A dinâmica da pré-campanha presidencial pode ganhar um elemento de forte imprevisibilidade com os desdobramentos de uma crise na ala conservadora. O desgaste na imagem do senador Flávio Bolsonaro (PL-RJ), provocado pela repercussão pública de mensagens trocadas com o ex-banqueiro Daniel Vorcaro, acabou abrindo uma lacuna estratégica na centro-direita, espaço que o deputado federal Aécio Neves (PSDB-MG) e lideranças aliadas tentam agora ocupar.
O movimento, que começou de forma discreta nos bastidores, ganha contornos de balão de ensaio institucional, com fontes ligadas aos bastidores políticos confirmando que diretórios tucanos, em sintonia com os partidos Solidariedade e Cidadania, articulam formalmente o nome do mineiro como uma alternativa para a disputa pelo Palácio do Planalto.
A estratégia imediata, contudo, não se desenha como uma imposição de candidatura, mas sim como um pragmático teste de viabilidade.

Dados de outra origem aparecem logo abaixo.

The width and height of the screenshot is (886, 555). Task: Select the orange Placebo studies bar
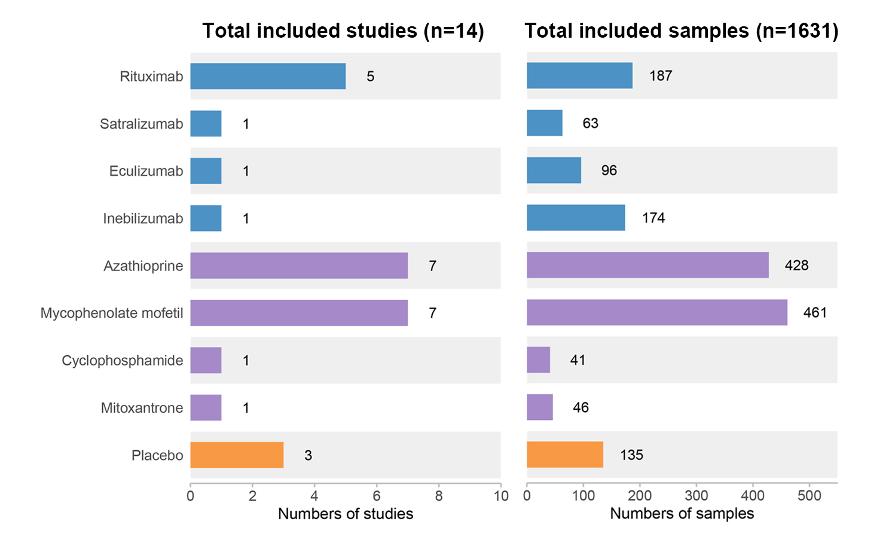coord(237,455)
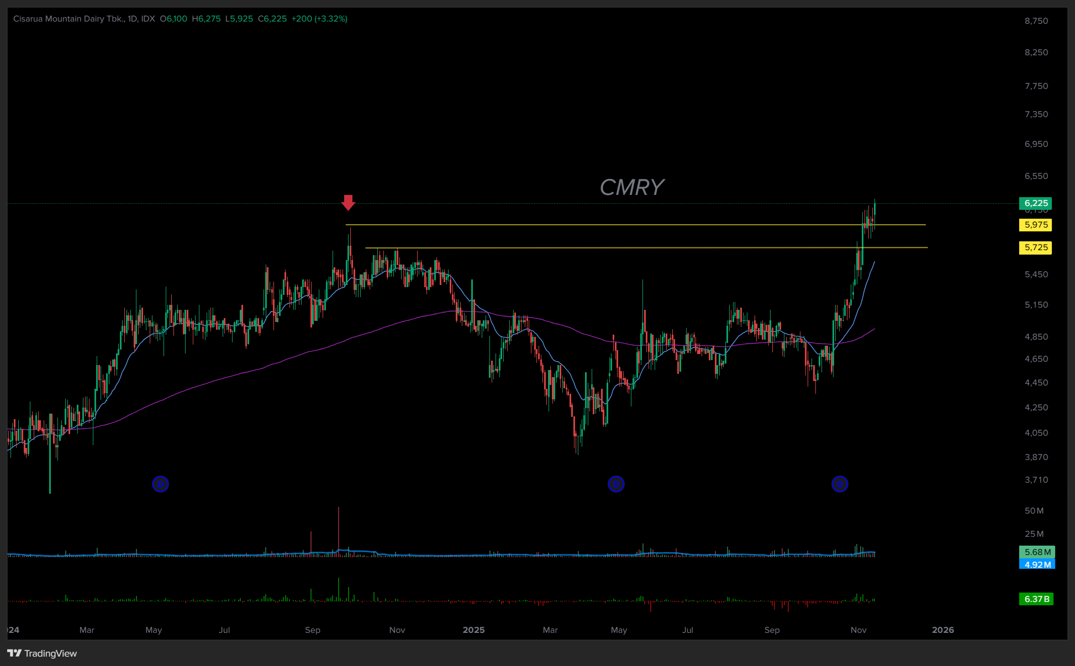Click the TradingView logo
This screenshot has width=1075, height=666.
(x=42, y=653)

A federação PSDB/Cidadania, por provocação de lideranças como Roberto Freire, deve se reunir na próxima terça-feira para debater o desenho dessa engenharia política, cujo objetivo central é colocar o nome de Aécio Neves no tabuleiro para avaliar seu potencial de crescimento e rejeição nas próximas pesquisas eleitorais.

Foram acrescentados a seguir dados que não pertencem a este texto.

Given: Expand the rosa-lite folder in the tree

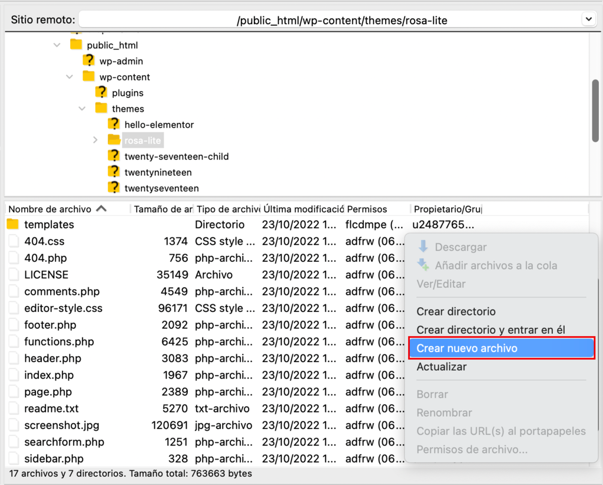Looking at the screenshot, I should click(94, 140).
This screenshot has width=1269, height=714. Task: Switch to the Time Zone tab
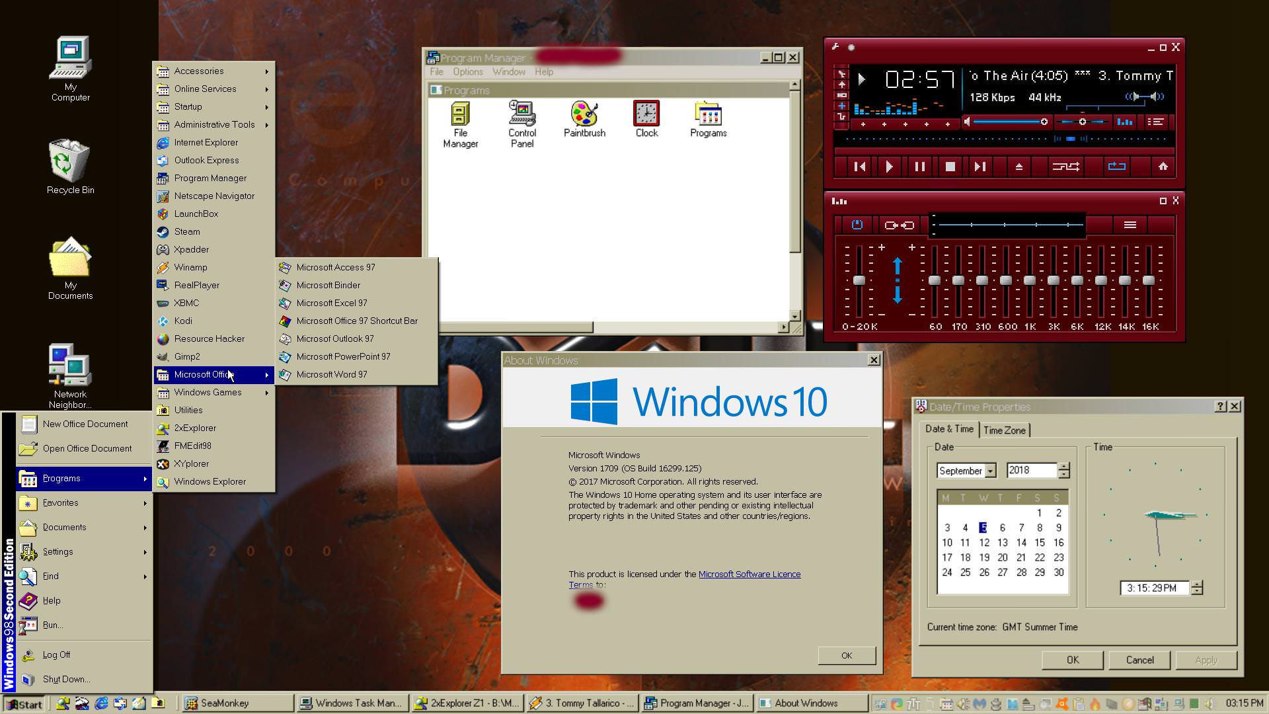tap(1004, 430)
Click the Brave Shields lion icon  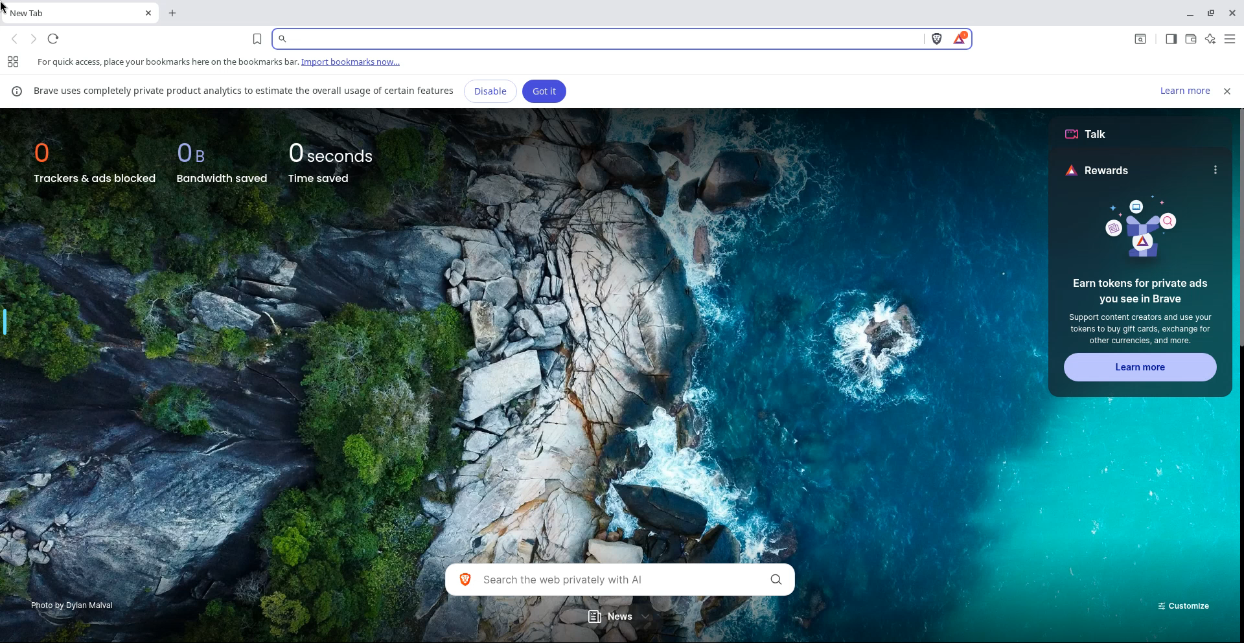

Trata-se de um termômetro para entender se o recall do deputado em nível nacional ainda é capaz de aglutinar uma fatia do eleitorado órfã de uma liderança de oposição moderada.
Ciro Gomes
Essa movimentação em torno do parlamentar mineiro ganhou força logo após uma tentativa frustrada de composição externa do PSDB. O próprio Aécio vinha liderando pontes para tentar atrair Ciro Gomes para a disputa nacional sob o guarda-chuva tucano, mas o xadrez regional se mostrou mais complexo.
Em ligação direta ao presidente nacional do PSDB, Ciro recusou oficialmente o convite para concorrer ao Planalto, informando que, apesar do aceno, seu projeto eleitoral prioritário para este ano está concentrado na disputa pelo governo do Ceará.